= Exercise description =
From the entries below, output the line with "You are a computer-use agent. Image resolution: width=370" and each following line up to and including the line with "Click the Health & Safety sparkle icon", exactly as written.

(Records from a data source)
:::::
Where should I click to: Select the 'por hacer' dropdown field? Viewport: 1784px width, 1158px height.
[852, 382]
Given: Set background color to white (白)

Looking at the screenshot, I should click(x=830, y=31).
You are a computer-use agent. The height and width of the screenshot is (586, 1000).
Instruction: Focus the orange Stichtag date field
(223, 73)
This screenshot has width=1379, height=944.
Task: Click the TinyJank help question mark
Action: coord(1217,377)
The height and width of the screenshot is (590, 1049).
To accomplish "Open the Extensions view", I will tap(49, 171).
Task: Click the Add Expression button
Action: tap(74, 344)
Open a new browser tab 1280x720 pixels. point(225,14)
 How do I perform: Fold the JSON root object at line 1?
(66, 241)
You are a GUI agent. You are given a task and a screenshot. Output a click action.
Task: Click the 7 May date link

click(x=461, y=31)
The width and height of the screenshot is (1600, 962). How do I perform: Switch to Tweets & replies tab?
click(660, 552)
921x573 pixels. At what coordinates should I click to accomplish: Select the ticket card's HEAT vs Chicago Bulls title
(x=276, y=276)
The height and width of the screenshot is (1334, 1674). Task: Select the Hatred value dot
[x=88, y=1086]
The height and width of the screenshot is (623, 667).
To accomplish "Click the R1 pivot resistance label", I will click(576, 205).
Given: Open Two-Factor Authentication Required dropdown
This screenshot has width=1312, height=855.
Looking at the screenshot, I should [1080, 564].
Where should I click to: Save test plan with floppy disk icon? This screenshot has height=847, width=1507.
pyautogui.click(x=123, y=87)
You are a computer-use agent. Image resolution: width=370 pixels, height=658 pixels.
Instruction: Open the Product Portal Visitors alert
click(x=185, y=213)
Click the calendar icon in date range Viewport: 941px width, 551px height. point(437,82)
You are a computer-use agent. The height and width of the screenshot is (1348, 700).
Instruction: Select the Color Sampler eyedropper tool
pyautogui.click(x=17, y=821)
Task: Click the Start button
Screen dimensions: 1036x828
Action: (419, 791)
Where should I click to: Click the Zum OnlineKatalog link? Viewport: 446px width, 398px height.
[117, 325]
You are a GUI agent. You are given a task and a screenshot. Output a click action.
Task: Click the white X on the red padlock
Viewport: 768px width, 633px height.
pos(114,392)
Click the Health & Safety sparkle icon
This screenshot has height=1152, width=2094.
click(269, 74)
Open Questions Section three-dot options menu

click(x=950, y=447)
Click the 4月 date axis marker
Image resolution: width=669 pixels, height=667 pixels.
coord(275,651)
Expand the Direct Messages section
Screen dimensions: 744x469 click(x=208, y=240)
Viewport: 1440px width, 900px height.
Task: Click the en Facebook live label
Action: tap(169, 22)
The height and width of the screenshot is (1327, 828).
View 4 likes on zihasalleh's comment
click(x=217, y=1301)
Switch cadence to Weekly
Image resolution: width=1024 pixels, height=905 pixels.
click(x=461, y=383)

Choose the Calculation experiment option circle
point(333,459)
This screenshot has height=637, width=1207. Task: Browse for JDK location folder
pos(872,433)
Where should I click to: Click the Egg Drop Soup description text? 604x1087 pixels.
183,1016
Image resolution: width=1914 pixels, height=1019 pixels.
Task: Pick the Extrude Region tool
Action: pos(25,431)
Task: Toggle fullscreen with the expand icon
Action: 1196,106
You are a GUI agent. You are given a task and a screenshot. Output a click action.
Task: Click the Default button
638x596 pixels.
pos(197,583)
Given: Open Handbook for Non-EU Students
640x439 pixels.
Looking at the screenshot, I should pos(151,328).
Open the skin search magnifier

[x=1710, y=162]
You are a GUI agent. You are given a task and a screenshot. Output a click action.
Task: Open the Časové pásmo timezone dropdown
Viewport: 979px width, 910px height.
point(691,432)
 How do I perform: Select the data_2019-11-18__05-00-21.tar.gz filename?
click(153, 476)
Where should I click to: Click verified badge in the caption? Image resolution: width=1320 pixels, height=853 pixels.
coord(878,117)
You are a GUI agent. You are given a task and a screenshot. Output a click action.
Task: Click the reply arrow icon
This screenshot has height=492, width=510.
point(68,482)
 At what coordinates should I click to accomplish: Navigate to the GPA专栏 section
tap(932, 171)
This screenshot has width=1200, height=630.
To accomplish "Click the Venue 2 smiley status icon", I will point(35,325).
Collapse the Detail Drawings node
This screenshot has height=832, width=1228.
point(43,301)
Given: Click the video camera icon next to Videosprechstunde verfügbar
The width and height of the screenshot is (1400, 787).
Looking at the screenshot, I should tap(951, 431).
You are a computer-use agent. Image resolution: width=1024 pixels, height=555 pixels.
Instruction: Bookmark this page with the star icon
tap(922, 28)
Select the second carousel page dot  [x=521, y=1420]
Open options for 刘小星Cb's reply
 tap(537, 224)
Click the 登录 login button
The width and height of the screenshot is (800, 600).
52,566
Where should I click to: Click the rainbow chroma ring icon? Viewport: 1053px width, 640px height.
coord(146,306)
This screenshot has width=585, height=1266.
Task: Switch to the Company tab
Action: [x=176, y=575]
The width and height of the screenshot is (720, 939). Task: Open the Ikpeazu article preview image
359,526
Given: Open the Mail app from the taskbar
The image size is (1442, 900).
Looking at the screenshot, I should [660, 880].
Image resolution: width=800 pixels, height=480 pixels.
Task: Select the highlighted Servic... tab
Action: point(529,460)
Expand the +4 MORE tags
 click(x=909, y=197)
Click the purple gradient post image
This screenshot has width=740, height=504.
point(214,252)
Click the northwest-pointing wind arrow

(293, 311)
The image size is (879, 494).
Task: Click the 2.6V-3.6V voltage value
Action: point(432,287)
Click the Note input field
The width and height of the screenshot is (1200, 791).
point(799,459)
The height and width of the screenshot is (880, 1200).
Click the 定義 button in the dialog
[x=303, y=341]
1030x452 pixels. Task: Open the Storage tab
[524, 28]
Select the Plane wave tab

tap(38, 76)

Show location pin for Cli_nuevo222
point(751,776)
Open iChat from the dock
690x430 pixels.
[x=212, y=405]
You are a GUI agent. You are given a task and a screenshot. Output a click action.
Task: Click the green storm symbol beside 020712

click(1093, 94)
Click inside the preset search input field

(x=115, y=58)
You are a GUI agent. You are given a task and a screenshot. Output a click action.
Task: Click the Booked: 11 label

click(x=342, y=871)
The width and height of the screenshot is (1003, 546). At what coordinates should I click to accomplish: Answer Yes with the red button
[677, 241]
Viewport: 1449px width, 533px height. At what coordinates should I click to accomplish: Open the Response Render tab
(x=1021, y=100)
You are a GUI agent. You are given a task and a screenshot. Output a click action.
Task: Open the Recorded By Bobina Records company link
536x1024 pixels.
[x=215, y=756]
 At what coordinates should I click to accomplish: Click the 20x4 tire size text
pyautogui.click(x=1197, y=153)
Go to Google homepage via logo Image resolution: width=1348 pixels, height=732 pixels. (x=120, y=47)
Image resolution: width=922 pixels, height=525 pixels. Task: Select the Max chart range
:::::
= The answer =
You are a computer-use agent. Image resolution: width=370 pixels, height=658 pixels.
Instruction: Open the Product Portal Visitors alert
click(x=185, y=213)
Click the calendar icon in date range Viewport: 941px width, 551px height. point(437,82)
You are a computer-use agent. The height and width of the screenshot is (1348, 700).
Instruction: Select the Color Sampler eyedropper tool
pyautogui.click(x=17, y=821)
Task: Click the Start button
Screen dimensions: 1036x828
Action: (419, 791)
Where should I click to: Click the Zum OnlineKatalog link? Viewport: 446px width, 398px height.
[117, 325]
You are a GUI agent. You are given a task and a screenshot. Output a click action.
Task: Click the white X on the red padlock
Viewport: 768px width, 633px height.
pos(114,392)
Click the Health & Safety sparkle icon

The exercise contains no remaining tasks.